━━ Records shown

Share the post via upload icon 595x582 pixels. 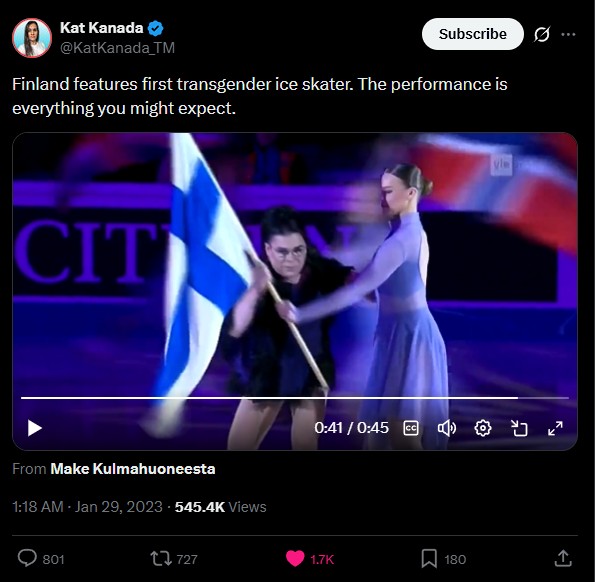coord(563,558)
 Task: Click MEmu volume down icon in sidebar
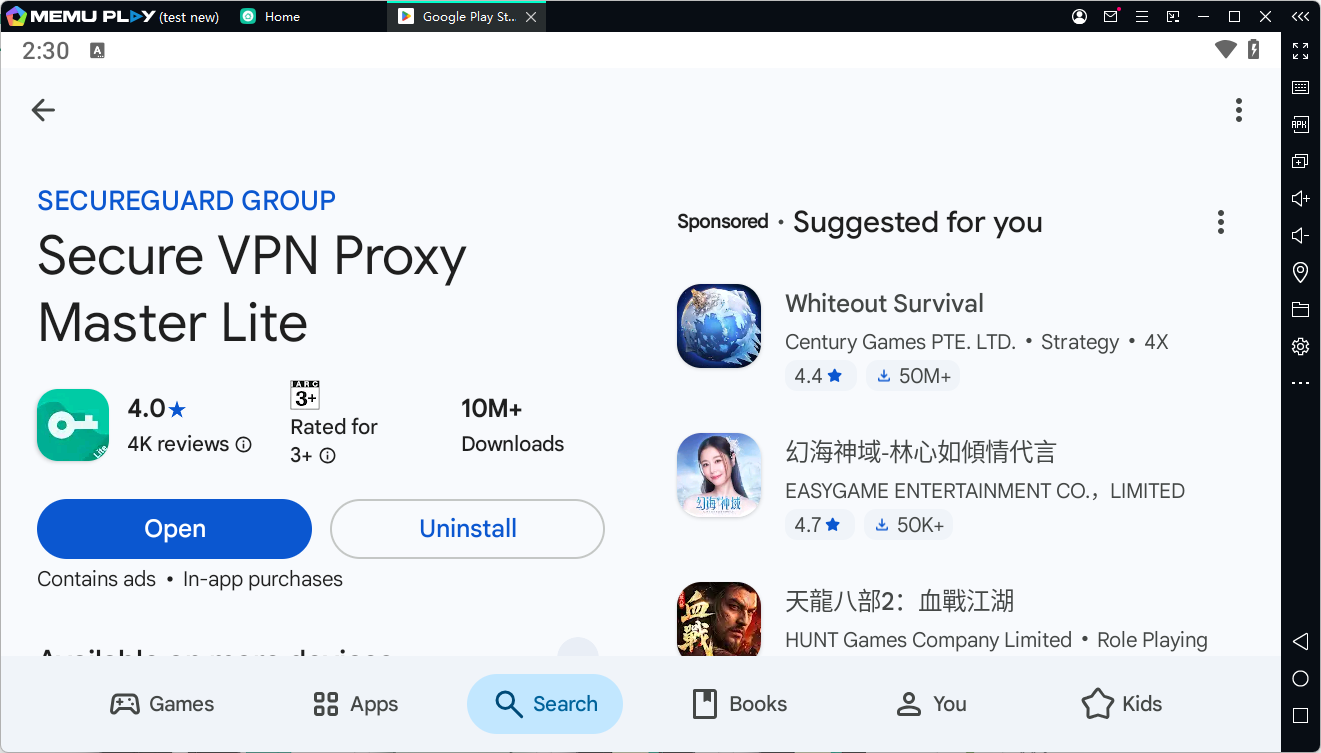[x=1300, y=235]
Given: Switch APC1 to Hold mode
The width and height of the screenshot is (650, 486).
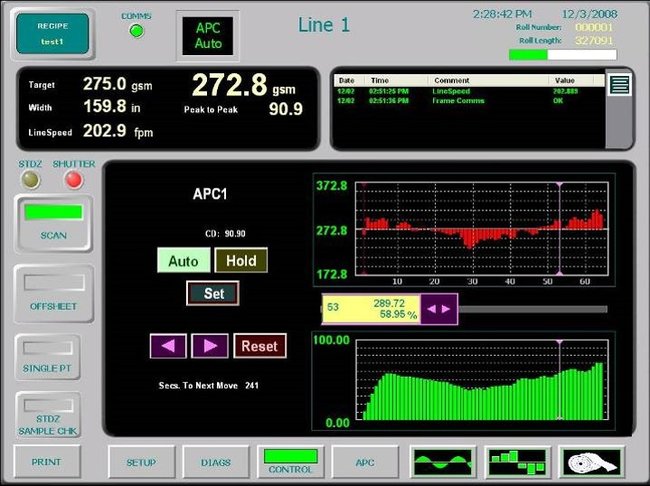Looking at the screenshot, I should [241, 261].
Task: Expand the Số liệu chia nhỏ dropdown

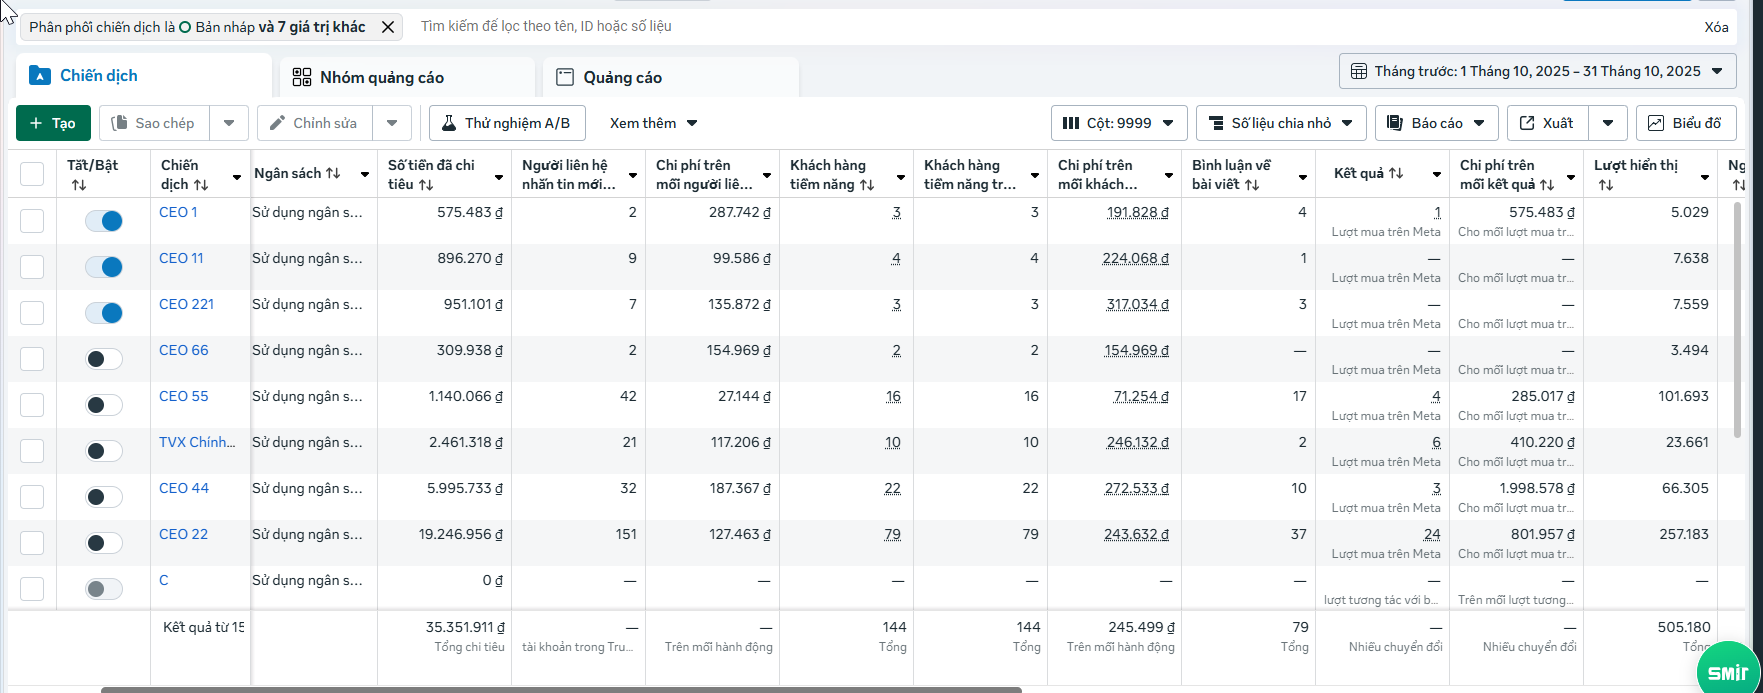Action: (1281, 123)
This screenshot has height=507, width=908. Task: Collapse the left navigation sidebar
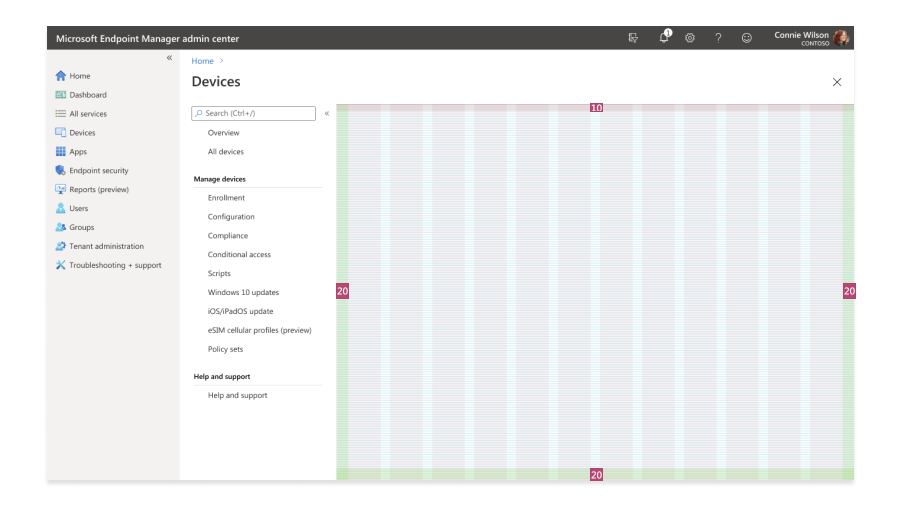coord(168,59)
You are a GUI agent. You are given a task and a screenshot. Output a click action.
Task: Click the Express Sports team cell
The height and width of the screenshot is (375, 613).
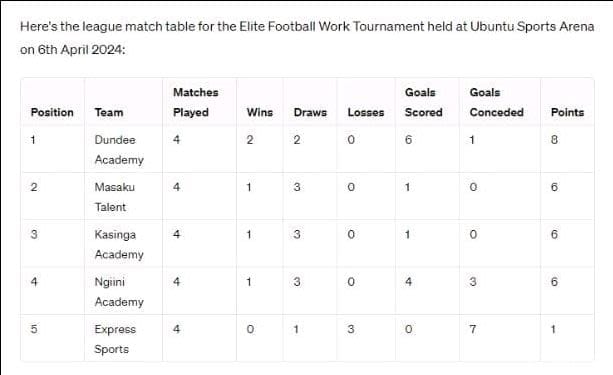[115, 339]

━━━━

● Required action: Word for word, copy the lines from the one with "Task: Click the Express Sports team cell" through the end of the entries above, and do not include any picture.

● Written answer:
Task: Click the Express Sports team cell
The height and width of the screenshot is (375, 613).
[115, 339]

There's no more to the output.